In the material 3.0% reported diabetes, 2.7% had a history of myocardial infarction, 2.9% of stroke, and 4.0 % reported chronic bronchitis, and 14.8% reported psychiatric problems. There were 25.8% smokers; 71.1% were employed, 5.8% on sick leave, 9.3% were disabled pensioners. Of the total group 12.2% were on treatment for hypertension, and 7.1% were using cholesterol lowering drugs.
There was a significant decrease in SRH with increasing age group, and each of the groups had a rating on health that was significantly different from all other groups (p<0.001). A majority of the participants reported good health (Table 1, middle columns), but the percentage decreased somewhat with increasing age. In general, men reported significantly better health than women (p<0.001).
Distribution of participants by self-rated health (SRH), sex and age group
Men | Women | |||||||
---|---|---|---|---|---|---|---|---|
Agegroup | SRH | n | Percent | Agegroup | SRH | n | Percent | |
Young | Poor | 171 | 9,6 | Young | Poor | 316 | 14,5 | |
Good | 1117 | 62,5 | Good | 1204 | 55,3 | |||
Very good | 498 | 27,9 | Very good | 657 | 30,2 | |||
Total | 1786 | 100,0 | Total | 2177 | 100,0 | |||
Middle-aged | Poor | 567 | 20,1 | Middle-aged | Poor | 781 | 22,2 | |
Good | 1638 | 58,2 | Good | 1883 | 53,6 | |||
Very good | 611 | 21,7 | Very good | 848 | 24,1 | |||
Total | 2816 | 100,0 | Total | 3512 | 100,0 | |||
Senior | Poor | 551 | 27,4 | Senior | Poor | 805 | 35,6 | |
Good | 1144 | 57,0 | Good | 1173 | 51,9 | |||
Very good | 313 | 15,6 | Very good | 284 | 12,6 | |||
Total | 2008 | 100,0 | Total | 2262 | 100,0 | |||
Old | Poor | 430 | 32,5 | Old | Poor | 822 | 43,0 | |
Good | 765 | 57,8 | Good | 952 | 49,8 | |||
Very good | 128 | 9,7 | Very good | 136 | 7,1 | |||
Total | 1323 | 100,0 | Total | 1910 | 100,0 |
A shown in Table 2, SRH correlated positively (p<0.001) with HDL-C, number of friends, physical activity, length of education, and intake frequency of fruit/berries, fruit juice, and raw vegetables , but negatively (p<0.001) with age group, body mass index (BMI), LDL-C, triglycerides, Pain and Mood indices, smoking, and chronic diseases.
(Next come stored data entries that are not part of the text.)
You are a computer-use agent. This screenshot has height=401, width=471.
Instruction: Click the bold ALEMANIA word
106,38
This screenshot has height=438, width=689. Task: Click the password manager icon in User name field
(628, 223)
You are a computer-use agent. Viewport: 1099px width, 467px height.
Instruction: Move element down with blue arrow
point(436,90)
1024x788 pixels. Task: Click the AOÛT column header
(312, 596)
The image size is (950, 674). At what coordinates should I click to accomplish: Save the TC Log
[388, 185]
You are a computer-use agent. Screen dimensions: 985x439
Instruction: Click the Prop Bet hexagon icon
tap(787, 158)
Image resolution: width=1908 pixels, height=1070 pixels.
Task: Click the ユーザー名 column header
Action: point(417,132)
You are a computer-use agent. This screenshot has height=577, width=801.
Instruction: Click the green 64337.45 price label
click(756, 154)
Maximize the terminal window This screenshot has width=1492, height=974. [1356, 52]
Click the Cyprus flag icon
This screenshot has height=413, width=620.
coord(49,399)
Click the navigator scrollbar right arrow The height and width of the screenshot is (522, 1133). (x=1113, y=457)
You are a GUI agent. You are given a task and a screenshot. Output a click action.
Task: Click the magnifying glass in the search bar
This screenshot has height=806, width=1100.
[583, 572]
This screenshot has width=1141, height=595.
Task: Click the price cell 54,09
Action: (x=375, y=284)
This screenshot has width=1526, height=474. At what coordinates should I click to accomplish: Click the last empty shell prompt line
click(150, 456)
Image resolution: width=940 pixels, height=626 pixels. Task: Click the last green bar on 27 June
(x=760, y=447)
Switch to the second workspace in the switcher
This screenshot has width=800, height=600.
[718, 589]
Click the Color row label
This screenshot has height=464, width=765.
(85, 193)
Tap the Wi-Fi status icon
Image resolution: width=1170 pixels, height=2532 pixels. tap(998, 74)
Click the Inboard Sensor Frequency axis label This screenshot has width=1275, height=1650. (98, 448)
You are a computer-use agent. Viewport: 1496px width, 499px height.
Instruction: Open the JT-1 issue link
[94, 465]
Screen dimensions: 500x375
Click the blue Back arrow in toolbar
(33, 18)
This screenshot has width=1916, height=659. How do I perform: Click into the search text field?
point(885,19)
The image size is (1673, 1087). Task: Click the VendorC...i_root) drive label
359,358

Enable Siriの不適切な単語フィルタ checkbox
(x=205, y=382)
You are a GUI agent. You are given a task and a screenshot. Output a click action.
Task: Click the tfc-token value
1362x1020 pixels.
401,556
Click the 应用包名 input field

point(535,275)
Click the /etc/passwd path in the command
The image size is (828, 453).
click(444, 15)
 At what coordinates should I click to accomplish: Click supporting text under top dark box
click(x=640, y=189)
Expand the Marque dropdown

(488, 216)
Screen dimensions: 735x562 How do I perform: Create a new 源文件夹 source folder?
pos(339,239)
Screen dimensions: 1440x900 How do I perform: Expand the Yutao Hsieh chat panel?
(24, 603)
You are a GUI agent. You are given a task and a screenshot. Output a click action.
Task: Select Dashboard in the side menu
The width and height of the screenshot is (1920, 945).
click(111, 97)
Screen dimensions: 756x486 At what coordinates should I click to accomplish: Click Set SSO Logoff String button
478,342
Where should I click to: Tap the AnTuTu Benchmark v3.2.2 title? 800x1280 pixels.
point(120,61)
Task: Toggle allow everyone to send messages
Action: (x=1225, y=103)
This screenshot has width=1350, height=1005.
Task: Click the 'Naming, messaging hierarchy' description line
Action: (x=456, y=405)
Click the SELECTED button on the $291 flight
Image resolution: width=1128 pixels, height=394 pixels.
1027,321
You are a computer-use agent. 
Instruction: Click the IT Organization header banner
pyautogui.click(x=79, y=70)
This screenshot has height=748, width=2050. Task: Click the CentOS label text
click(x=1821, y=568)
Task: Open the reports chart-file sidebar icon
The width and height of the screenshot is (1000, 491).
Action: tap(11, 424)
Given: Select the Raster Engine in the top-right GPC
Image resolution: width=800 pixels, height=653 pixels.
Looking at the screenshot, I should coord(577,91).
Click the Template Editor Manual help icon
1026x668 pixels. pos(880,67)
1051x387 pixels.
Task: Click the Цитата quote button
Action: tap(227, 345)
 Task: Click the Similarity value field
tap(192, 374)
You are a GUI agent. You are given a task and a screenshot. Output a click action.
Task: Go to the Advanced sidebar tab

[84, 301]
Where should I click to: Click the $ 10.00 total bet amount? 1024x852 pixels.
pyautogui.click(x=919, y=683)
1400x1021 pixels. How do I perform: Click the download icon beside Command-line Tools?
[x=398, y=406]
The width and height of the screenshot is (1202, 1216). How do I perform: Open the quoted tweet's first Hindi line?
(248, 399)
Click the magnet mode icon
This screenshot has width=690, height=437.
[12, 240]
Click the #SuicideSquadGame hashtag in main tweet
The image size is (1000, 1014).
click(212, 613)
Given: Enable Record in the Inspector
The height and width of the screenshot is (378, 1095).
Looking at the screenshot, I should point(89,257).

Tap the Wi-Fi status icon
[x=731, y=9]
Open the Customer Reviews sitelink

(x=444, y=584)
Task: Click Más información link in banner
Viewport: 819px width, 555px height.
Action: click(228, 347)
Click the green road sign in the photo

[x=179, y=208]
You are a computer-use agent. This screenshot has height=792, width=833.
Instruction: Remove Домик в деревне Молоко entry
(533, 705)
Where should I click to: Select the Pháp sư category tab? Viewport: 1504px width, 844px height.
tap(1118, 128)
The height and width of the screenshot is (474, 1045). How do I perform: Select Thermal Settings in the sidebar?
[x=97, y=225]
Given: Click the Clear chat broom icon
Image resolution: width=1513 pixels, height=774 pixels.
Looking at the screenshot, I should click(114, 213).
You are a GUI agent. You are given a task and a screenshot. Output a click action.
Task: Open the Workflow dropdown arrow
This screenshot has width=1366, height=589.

HDL-C correlated positively with sex and age, length of education, physical activity, and intake frequency of fruit/berries, vegetables and alcohol, but negatively with BMI, LDL-C and triglycerides, smoking and some chronic diseases (diabetes and CVD).
Correlation between various independent variables and the dependent variables SRH (3 groups) and HDL-C in the whole material
Dependent variable= SRH | Dependent variable = HDL-C | |||||
---|---|---|---|---|---|---|
Independent variable | Spearmans rS | N | Spearmans rS | N | ||
Sex1 | -0,046 | 17794 | 0,398 | 17794 | ||
Agegroup | -0,252 | 17794 | 0,136 | 17794 | ||
Body Mass Index (kg/m2) | -0,166 | 17738 | -0,361 | 17738 | ||
Time since last food intake | -0,042 | 17665 | -0,008 | 17665 | ||
Serum lipids | HDL-C(mmol/L) | 0,102 | 17794 | 1,000 | 17794 | |
LDL-C(mmol/L) | -0,079 | 17794 | -0,027 | 17794 | ||
TG (mmol/L) | -0,159 | 17794 | -0,520 | 17794 | ||
Psycho.social factors: | ||||||
Number of good friends | 0,169 | 15974 | 0,077 | 15974 | ||
Pain index2 | -0,442 | 12315 | 0,005 | 12315 | ||
Mood index 3 | -0,398 | 15716 | 0,017 | 15716 | ||
Years at school | 0,291 | 17387 | 0,057 | 17387 | ||
Lifestyle factors: | ||||||
Smoking4 | -0,138 | 12353 | -0,088 | 12353 | ||
Alcohol intake5 | 0,000 | 17711 | 0,109 | 17711 | ||
Physical activity6 | 0,181 | 16809 | 0,140 | 16809 | ||
Diet items 7: | ||||||
Fruit/berries | 0,091 | 17485 | 0,078 | 17485 | ||
Fruit juice | 0,115 | 16887 | 0,011 | 16887 | ||
Raw vegetables | 0,139 | 17411 | 0,105 | 17411 | ||
Chronic diseases: | ||||||
Diabetes8 | -0,147 | 17386 | -0,080 | 17386 | ||
CVD9 | -0,232 | 17792 | -0,038 | 17792 | ||
Pulmonary diseases10 | -0,127 | 14586 | 0,011 | 14586 | ||
P<0.001 for all correlations, except those shown in bold. Note that the number of subjects varies due to incomplete data obtained in the questionnaire.
1Men=1; women=2
2 Musculoskeletal pain score, with 6 levels indicating increasing complaints (see Methods).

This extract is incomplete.